The Black Church and the Democratic Party: Unholy Alliance or Doublethink?

Something interesting happened to me the other day.  The doorbell rang, and I thought it was a delivery I was expecting, but who was there but two elegant black ladies standing at my front door?  I knew right away why they were there, as I could see they were both holding Bibles.  And I occasionally see black Americans walking up and down my street going door to door.  I live in a Cleveland neighborhood that's about evenly split between whites and blacks (I being part of the 50% who are white). 

At first, it sounded a little like a self-help pitch about how to deal with living in an overworked and over-stressed world.  But then one of the two women read a short passage from one of the letters to the Corinthians, although I don't recall which one, putting into biblical terms what they had just explained to me.  They didn't take much of my time and handed me a pamphlet to read, thanked me, and said they would like to return another time. 

It got me to thinking about how religious blacks are in this country – maybe more so on a percentage basis than whites – and how they square their religiosity with their overwhelming loyalty to the Democratic Party.  For example, at Obama's second nominating convention in Charlotte in September of 2012, they removed all references to God in their party platform and actually booed God at one point.

Then there was the California referendum in 2008, Proposition 8, that called for keeping the definition of marriage as between one man and one woman.  It passed with 52% voting in favor, which never would have happened without the black vote.  Seventy percent of California blacks voted for it, a super-majority if there ever was one.  Unfortunately, the referendum was overturned by the liberal U.S. Court of Appeals for the Ninth Circuit, and that court's decision was later upheld by the Supreme Court.

Black Americans are an ethnic group that has looked down on homosexuality probably more than any other group.  My guess is that that hasn't changed much, despite all of the political gains the gay movement has made with the unquestioned support from the elitist Democratic Party. 

So as the Democrats continue to chip away at marginalizing, if not criminalizing Christianity, why do blacks continue to support the party?  Could it be a mass instance of holding two opposing views at the same time, being misguided and misled by a party that takes them for granted every election cycle, or an unholy alliance, where the party continues to promulgate the "divine" status of the welfare state over the status of black churches?  Most likely, it's a combination of the two.  It also helps that there is a huge loyalty factor, or possibly a massive case of Stockholm syndrome, that's been there for the 53 years since the Civil Rights Act of 1964 was passed.
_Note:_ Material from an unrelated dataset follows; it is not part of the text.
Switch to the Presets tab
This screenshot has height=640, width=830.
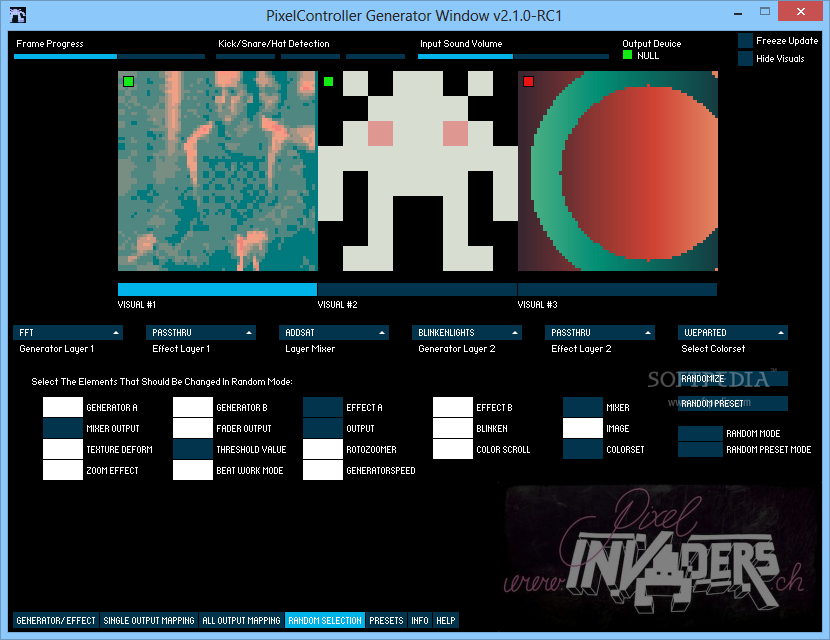[386, 620]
What confuses me is that after so much time one, would think that blacks, especially since the vast majority now reside in the middle and upper classes, not to mention the super-rich who exist in pro sports, entertainment, and business, would abandon the Democratic Party, seeing through the race-hustling and race-baiting that's kept it in power for so long.  (What is the controversy of Confederate monuments but just another attempt to keep up their ongoing divide-and-conquer strategy of keeping pseudo-racism alive for political purposes?)

An analogy might be the Islamic world, where you have a tiny number of radicals working to establish a world caliphate through violent means.  Where are the leaders in the Islamic world speaking out against it?  For blacks, why aren't they speaking out against the clear attempt by the Democrats to marginalize if not replace the church with the state?  Obamacare's attempt to force religious enterprises to accept its abortion mandates is just one example among many.

I was pleased to have greeted the two evangelical black women and extremely impressed by their motivation "to get out into the world" in order to spread the gospel.  It's what the country needs more of in order to push back against the secular religion of liberalism that has taken over not just the state, but the culture as well.

But perhaps it's not so much an unholy alliance, cognitive dissonance, or just plain old misguidance, as I originally thought.  Perhaps, rather, it's because, in the words of David F. Wells, author of God in the Wasteland, "God has become weightless in the modern world."  In other words, when faith becomes only a personal matter, it will remain hidden and invisible while the spiritual vacuum in the public arena is filled by the "faith" of political power-seekers and doers.

Two bold black women are literally taking it to the streets, but they face serious headwinds in their evangelical quest to bring "weightiness" back to God.